O prefeito de Apucarana e candidato à reeleição, Junior da Femac (PSD) se mostra favorável aos colégios cívico-militares em Apucarana. Ele revela que em janeiro de 2019, protocolou, juntamente com o ex-prefeito Beto Preto, um ofício na Casa Civil reivindicando a inclusão de Apucarana no programa. “Minha esposa, Carmen Lúcia Izquierdo Martins, estudou em colégio militar em Curitiba e, pela experiência dela, posso de dizer que os conceitos trabalhados, com ênfase para o civismo e a disciplina, são de fundamental importância para as crianças e os jovens”, avalia.

André Romagnoli (Republicanos) também concorda com a iniciativa. “Sou a favor, pois os colégios cívico-militares melhoram a qualidade do ensino pela metodologia. Os melhores índices de IDEB são de escolas cívico militares”, pontua. André pondera que a Educação do Estado poderia ter dado mais prazo para explicar aos pais sobre a importância da proposta. 

Para Carol Scarpelini (Podemos), a iniciativa é muito bem vista. “É uma opção para os pais, o que só colabora para um ensino de verdadeira qualidade”, diz. A candidata diz que conheceu em Curitiba o Colégio Militar. “Me chamou muito a atenção a disciplina e o desempenho escolar dos alunos”, explica.

Laércio Luz (PT) ressalta que a ideia foi apresentada ‘a toque de caixa’ e isso atrapalha opinar mais detalhadamente. “É um projeto dos governos Estadual e Federal, assim não altera em nada as nossas propostas para o ensino fundamental. No entanto, eu não sei qual é o formato proposto, como as escolas cívico-militares vão efetivamente funcionar, o que dificulta opinar”, pondera.

Malu Domingues (PSOL) diz que não é contra as escolas cívico-militares.

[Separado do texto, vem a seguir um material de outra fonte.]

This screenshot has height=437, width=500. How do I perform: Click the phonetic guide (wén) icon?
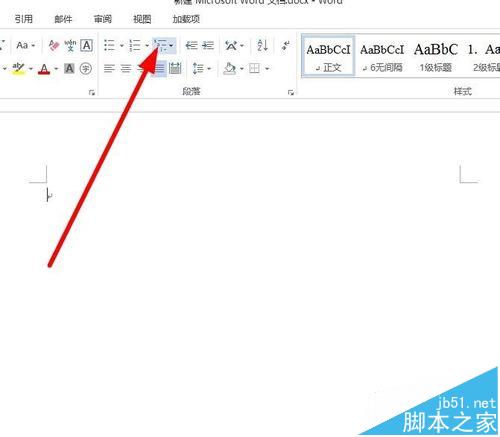tap(70, 45)
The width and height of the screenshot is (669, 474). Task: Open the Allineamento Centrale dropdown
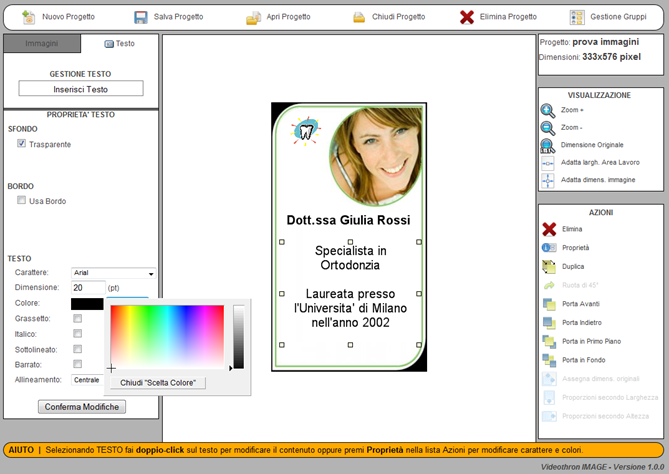click(87, 380)
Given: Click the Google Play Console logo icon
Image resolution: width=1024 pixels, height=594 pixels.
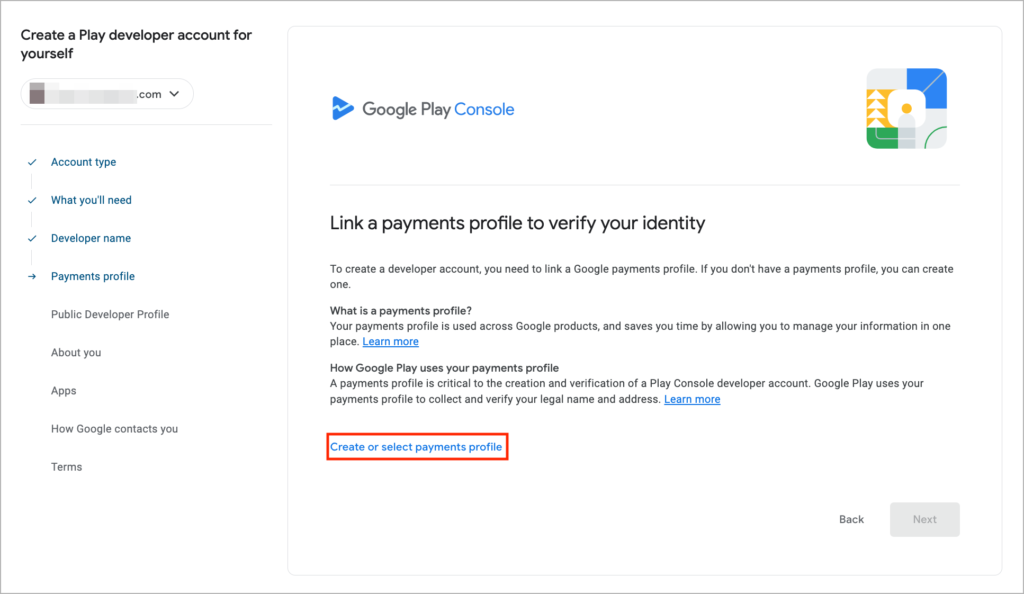Looking at the screenshot, I should click(x=342, y=109).
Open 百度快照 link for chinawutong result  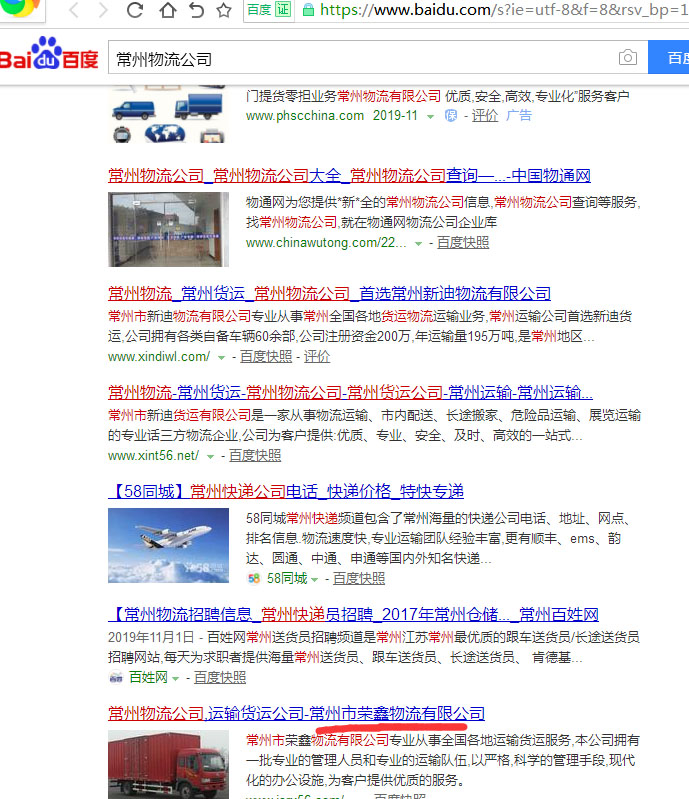(x=461, y=242)
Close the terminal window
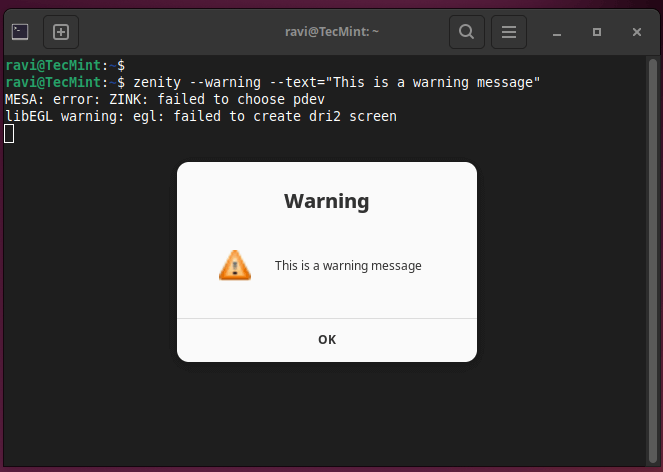Viewport: 663px width, 472px height. point(636,32)
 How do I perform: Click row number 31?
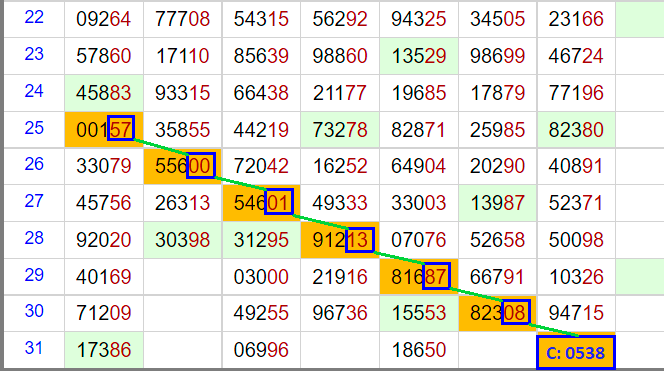(34, 348)
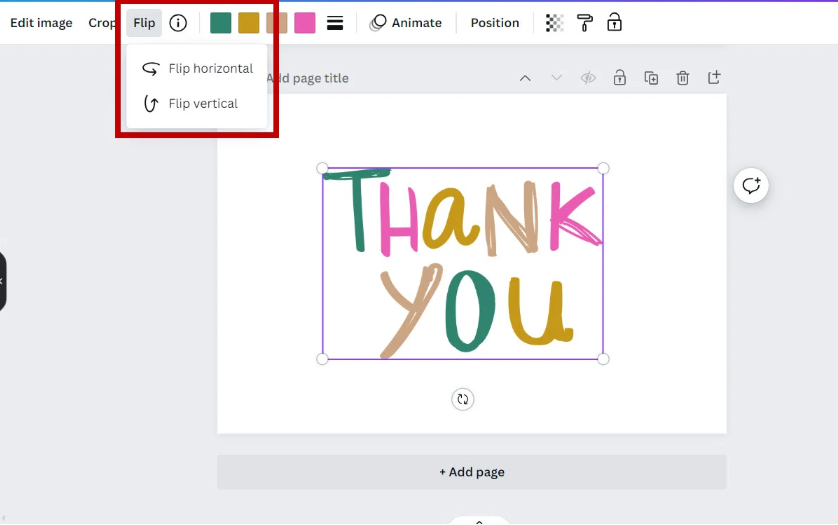The height and width of the screenshot is (525, 838).
Task: Toggle page lock above the canvas
Action: tap(620, 78)
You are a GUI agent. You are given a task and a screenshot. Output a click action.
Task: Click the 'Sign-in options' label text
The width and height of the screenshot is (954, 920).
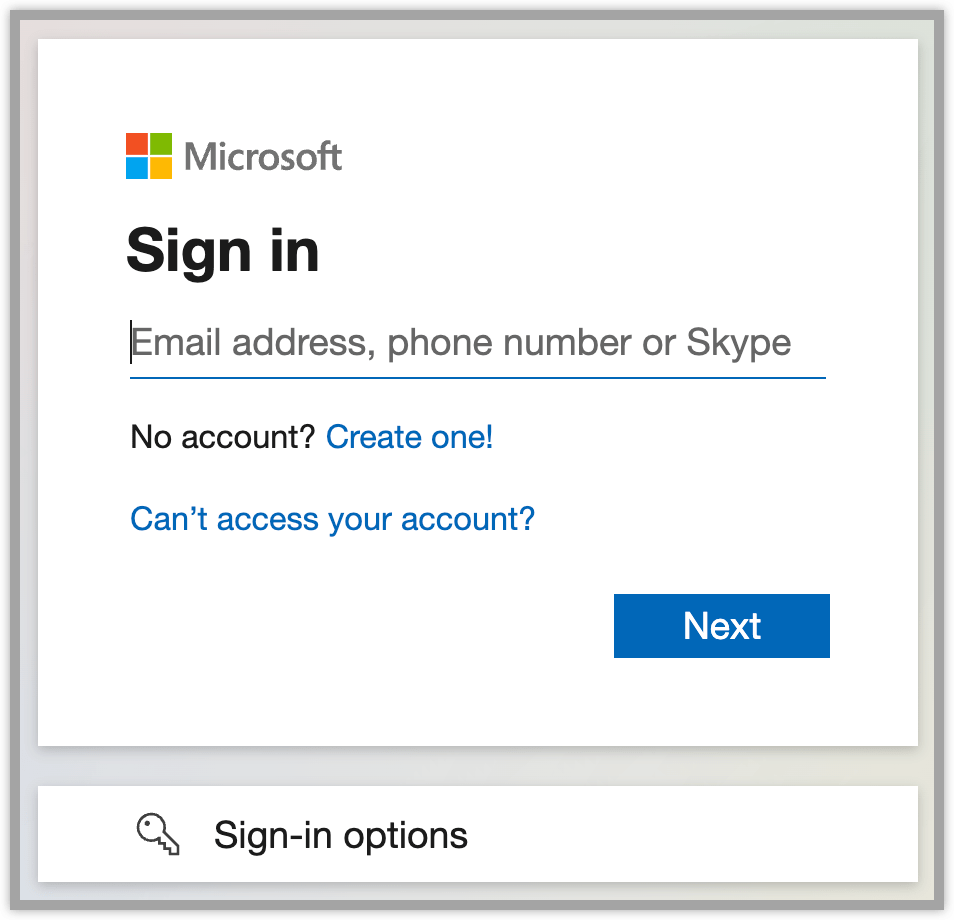point(340,835)
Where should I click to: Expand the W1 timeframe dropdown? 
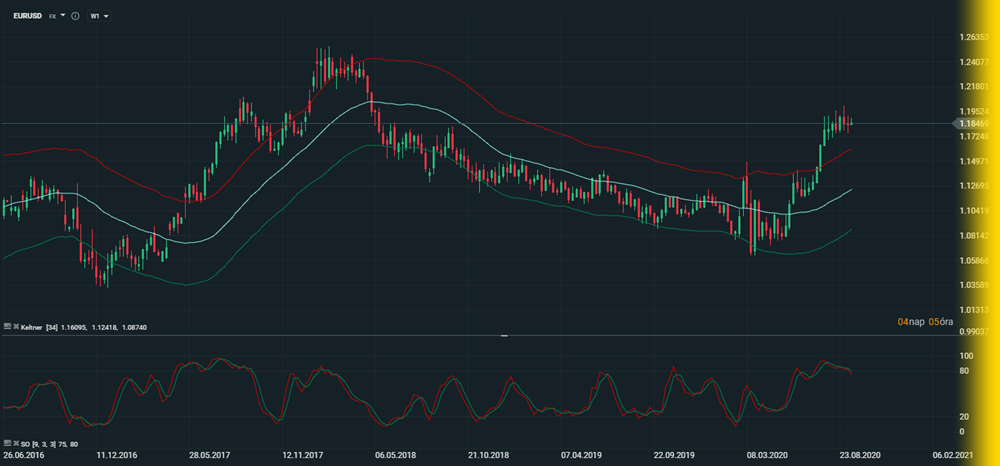click(106, 17)
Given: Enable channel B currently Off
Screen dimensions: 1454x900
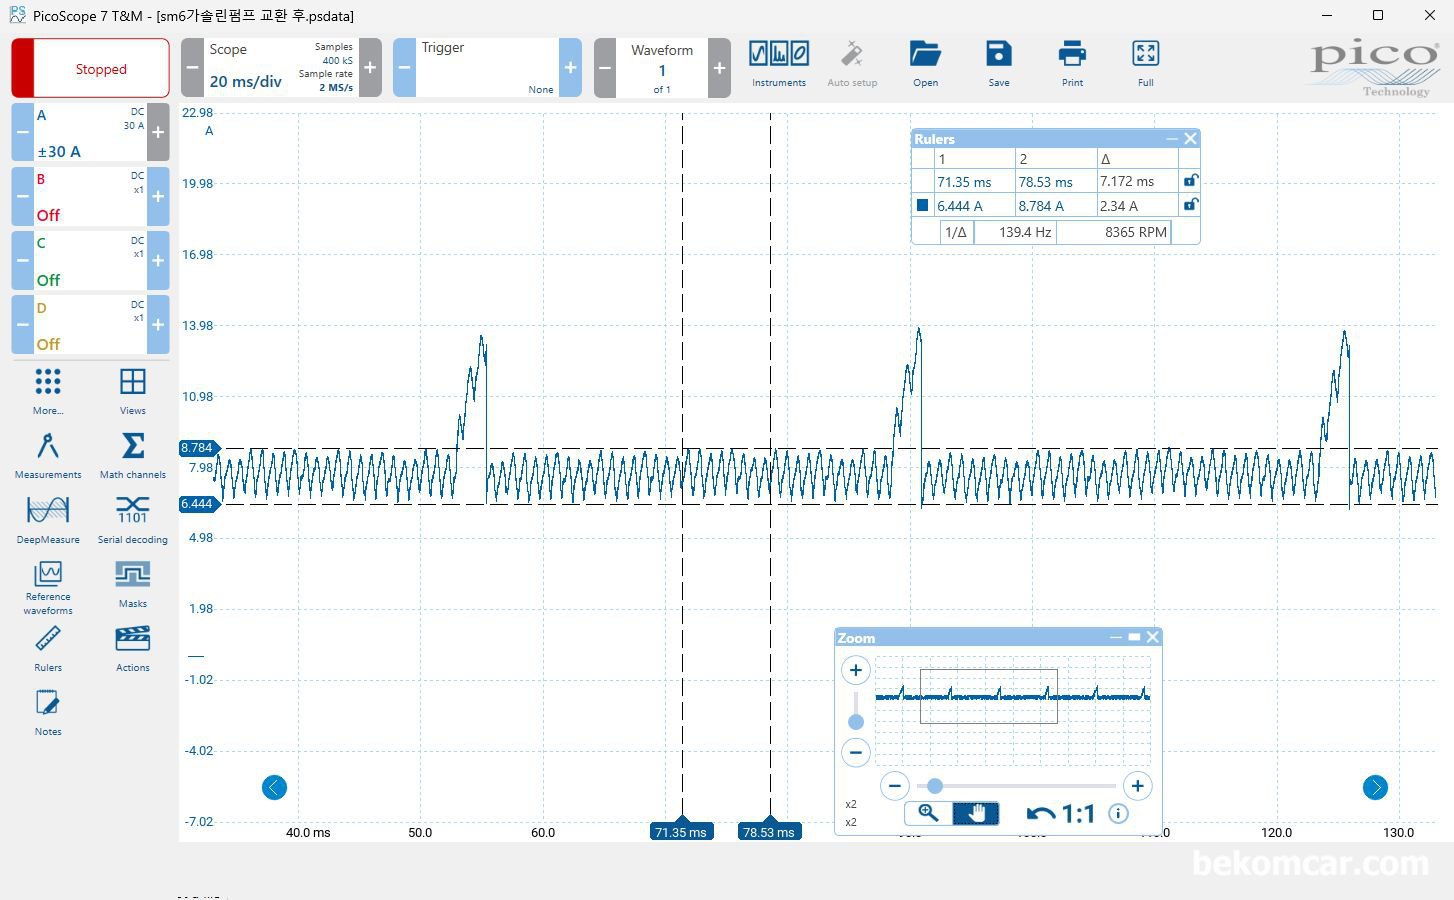Looking at the screenshot, I should [x=88, y=197].
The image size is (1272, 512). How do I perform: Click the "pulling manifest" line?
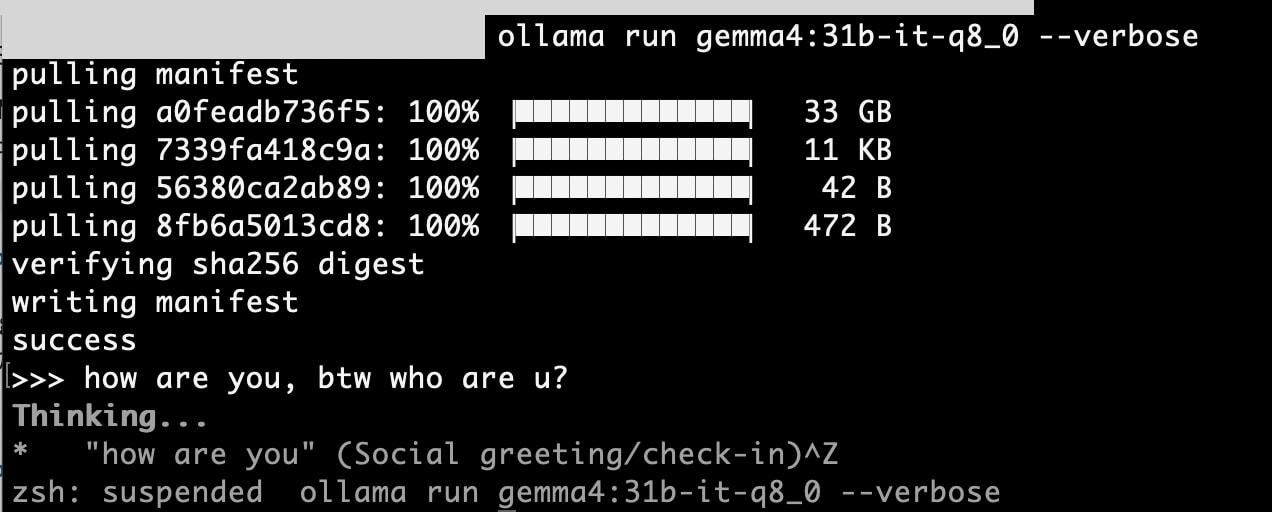point(155,74)
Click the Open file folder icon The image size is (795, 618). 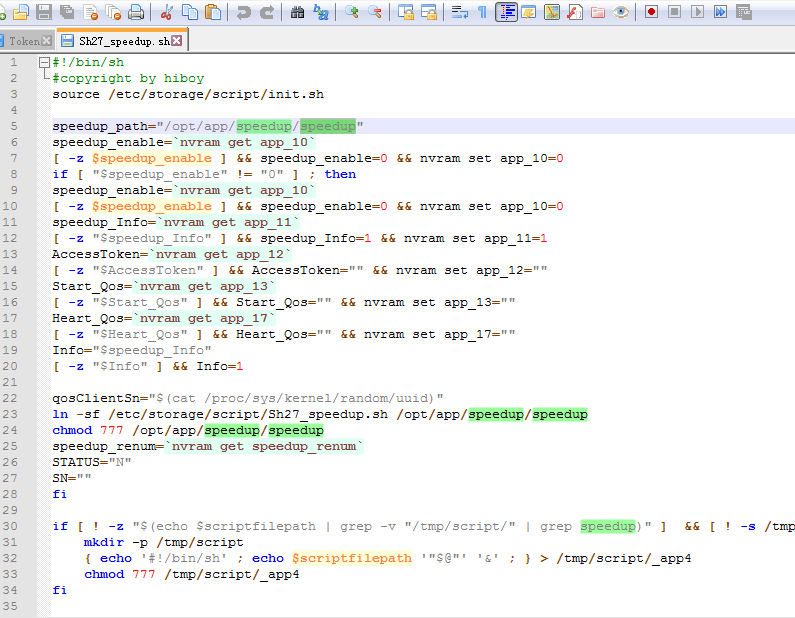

No entanto, ela pondera que o gasto que se terá com o projeto, através da contratação de militares da reserva e adequação estrutural das escolas, poderia ser melhor aproveitado se fosse usado para dar melhores condições às escolas do sistema atual. “Somos a favor da escola pública de qualidade para todos, uma escola democrática, plural, inclusiva e diversa, onde professores e alunos tenham a liberdade para ensinar, aprender, dialogar e divergir sobre ideias, teorias e concepções diversas de cultura, filosofias, de conhecimento, de mundo”, disse.

Rodolfo Mota (PSL) afirma ser a favor e destacou que o projeto não está sendo imposto aos pais e alunos, mas sim sendo colocado para votação da comunidade escolar. “Além disso, professores, alunos e servidores terão a opção de estar em uma unidade do projeto, ou serem transferidos para outra escola. Isso é importante”, ressalta. O candidato cita ainda a disciplina presente dentro dos colégios. “É importante a gente resgatar o respeito aos mestres que estão nas salas de aula”, explica.